* SOURCE DOCUMENT
⟨
To make use of these different ways to copy a file more quickly we need a way to dispatch between them.

An errno of ENOSYS means that the system call isn't supported, so there's no value in ever calling that again, but EINVAL just means it's the wrong kind of file so you just need to fall back to a different method of copying.

ssize_t naive_copy_range(int srcfd, int tgtfd, size_t range) {
    char buf[4 * 1024 * 1024];
    size_t copied = 0;
    while (range > copied) {
        size_t to_copy = range - copied;
        ssize_t n_read;
        n_read = TEMP_FAILURE_RETRY(read(srcfd, buf,
                to_copy > sizeof(buf) ? sizeof(buf) : to_copy));
        if (n_read < 0) {
            perror("Read source file");
            return n_read;
        }
        if (n_read == 0)
            break;

        while (n_read > 0) {
            ssize_t n_written = TEMP_FAILURE_RETRY(write(tgtfd, buf, n_read));
            if (n_written < 0)
                perror("Write to target file");
                return n_written;

            n_read -= n_written;
            copied += n_written;
        }
    }
    return copied;
}

ssize_t copy_range(int srcfd, int tgtfd, size_t range) {
    ssize_t copied;
    static int have_cfr = true, have_sendfile = true, have_splice = true;

    if (have_cfr) {
        copied = cfr_copy_range(srcfd, tgtfd, range);
        if (copied >= 0) {
            return copied;
        } else if (errno == ENOSYS) {
            have_cfr = false;
        } else if (errno != EINVAL) {
            return copied;
        }
    }

    if (have_sendfile) {
        copied = sendfile_copy_range(srcfd, tgtfd, range);
        if (copied >= 0) {
            return copied;
        } else if (errno == ENOSYS) {
            have_sendfile = false;
        } else if (errno != EINVAL) {
            return copied;
        }
    }

    if (have_splice) {
        copied = splice_copy_range(srcfd, tgtfd, range);
        if (copied >= 0) {
            return copied;
        } else if (errno == ENOSYS) {
            have_splice = false;
        } else if (errno != EINVAL) {
            return copied;
        }
    }

    return naive_copy_range(srcfd, tgtfd, range);
}

For convenience of testing, the full my-mv.c source file and Makefile, including the new copy functions, can be downloaded.

Conclusion

So now we've got a slightly slower fall-back to when rename(2) fails right?

Well, not quite. We're copying the data as quickly as we can, but files also have associated metadata that we're not even thinking about yet.

Pretty cool stuff!

Two things occur to me though, the first is that according to my man page, for splice(2) to be applicable one of the fds has to be a pipe, which probably rules it out for file copying. The second is that none of these calls seem to be standard, they're linux specific and my man pages here suggest that prototypes and semantics differ across platforms such that these calls can't be used portably. This makes me wonder whether ENOSYS is really useful here, since if we write code using these calls then we're already presumably tied to a particular platform (linux), so we can safely assume these calls are implemented?

Comment by Gravious Sun Feb 26 18:55:58 2017

Yeah, splice is included because at the time I had the notion of writing a generic copy routine between two file descriptors.

We're assuming Linux, but with some flexibility of which version.

  • sendfile was introduced in Linux 2.2, but the output file descriptor must be a socket. Since 2.6.33 it may be any file.
  • splice was introduced in Linux 2.6.17 and might some day support any file descriptor.
  • copy_file_range was introduced in Linux 4.5

Checking versions would be inappropriate since you see frankenkernels where newer features have been back-ported, and sometimes system calls are optional, depending on kernel configuration, such as name_to_handle_at.

Comment by Richard Maw Mon Aug 21 10:13:11 2017
⟩
* COLLECTED DATA
⟨
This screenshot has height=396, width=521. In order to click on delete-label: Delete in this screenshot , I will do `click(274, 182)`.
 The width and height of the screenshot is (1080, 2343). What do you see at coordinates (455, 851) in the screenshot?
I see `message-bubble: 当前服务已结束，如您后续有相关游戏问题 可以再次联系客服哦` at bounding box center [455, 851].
⟩
* WRITTEN TASK A
In the article on fast file copying, which Linux version introduced copy_file_range?
* WRITTEN TASK B
Repeat the part of the article on fast file copying starting with "For convenience of" and going on through "thinking about yet.".

* YOUR RESPONSE A
Linux 4.5

* YOUR RESPONSE B
For convenience of testing, the full my-mv.c source file and Makefile, including the new copy functions, can be downloaded.

Conclusion

So now we've got a slightly slower fall-back to when rename(2) fails right?

Well, not quite. We're copying the data as quickly as we can, but files also have associated metadata that we're not even thinking about yet.